● **EXERCISE AIM**: Copy out the lines from the one containing "Where should I click to: Open" through the last line, inclusive, with their requests, and add 10 to every coordinate in the answers.
* start *
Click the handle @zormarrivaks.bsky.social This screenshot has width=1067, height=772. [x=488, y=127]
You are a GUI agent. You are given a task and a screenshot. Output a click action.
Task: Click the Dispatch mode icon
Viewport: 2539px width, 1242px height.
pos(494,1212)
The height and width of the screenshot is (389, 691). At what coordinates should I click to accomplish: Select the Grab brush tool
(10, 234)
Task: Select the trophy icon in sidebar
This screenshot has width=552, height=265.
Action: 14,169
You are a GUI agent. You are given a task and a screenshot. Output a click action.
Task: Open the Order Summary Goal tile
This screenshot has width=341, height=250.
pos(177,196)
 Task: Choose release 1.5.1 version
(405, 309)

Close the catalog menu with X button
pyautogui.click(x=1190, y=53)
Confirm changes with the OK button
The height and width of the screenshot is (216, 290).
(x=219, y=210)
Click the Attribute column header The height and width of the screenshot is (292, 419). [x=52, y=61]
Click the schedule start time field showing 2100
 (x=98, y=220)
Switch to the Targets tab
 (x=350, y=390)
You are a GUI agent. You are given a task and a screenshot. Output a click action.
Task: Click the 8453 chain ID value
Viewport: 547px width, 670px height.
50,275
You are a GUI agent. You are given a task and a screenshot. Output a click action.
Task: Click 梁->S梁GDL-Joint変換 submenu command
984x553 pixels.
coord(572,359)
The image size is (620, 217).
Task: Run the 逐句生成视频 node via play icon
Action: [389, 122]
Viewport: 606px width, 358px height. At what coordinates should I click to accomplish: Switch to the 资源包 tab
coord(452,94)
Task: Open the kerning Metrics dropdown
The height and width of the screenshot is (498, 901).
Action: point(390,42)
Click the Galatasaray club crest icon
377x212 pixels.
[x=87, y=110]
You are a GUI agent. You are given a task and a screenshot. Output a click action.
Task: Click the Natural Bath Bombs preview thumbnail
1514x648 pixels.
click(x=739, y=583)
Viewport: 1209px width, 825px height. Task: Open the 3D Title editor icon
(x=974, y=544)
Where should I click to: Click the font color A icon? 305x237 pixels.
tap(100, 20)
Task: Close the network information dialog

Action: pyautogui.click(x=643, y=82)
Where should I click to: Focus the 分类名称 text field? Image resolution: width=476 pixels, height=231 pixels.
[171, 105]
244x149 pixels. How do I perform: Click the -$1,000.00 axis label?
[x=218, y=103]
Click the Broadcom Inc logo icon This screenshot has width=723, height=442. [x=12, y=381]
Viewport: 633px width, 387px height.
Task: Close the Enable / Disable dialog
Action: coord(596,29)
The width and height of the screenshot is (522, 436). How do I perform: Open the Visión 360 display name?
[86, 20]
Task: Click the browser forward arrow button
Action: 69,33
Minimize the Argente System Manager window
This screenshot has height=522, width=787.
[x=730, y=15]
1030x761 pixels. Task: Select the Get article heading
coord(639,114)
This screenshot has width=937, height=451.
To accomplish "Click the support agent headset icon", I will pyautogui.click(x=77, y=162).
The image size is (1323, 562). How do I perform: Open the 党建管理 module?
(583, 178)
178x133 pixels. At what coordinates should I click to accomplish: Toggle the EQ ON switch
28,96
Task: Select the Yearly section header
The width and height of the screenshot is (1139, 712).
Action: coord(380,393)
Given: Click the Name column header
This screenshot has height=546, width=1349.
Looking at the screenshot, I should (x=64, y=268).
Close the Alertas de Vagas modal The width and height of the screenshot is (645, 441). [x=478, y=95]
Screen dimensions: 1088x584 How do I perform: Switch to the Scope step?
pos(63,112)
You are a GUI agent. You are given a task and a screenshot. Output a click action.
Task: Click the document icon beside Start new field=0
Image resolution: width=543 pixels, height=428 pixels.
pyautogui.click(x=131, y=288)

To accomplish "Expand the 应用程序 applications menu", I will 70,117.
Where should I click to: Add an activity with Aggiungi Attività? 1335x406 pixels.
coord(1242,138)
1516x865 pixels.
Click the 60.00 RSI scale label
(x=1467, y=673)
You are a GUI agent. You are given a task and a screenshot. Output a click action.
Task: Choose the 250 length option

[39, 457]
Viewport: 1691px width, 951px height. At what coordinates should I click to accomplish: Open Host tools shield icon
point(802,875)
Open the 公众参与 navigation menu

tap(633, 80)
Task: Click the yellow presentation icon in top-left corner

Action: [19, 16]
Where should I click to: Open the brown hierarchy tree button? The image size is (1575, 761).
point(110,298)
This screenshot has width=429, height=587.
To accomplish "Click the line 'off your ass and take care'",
* end *
● **ANSWER TO THIS EXERCISE**:
Where should I click to: Open the brown hierarchy tree button? The image size is (1575, 761).
point(120,308)
This screenshot has width=429, height=587.
To accomplish "Click the line 'off your ass and take care'",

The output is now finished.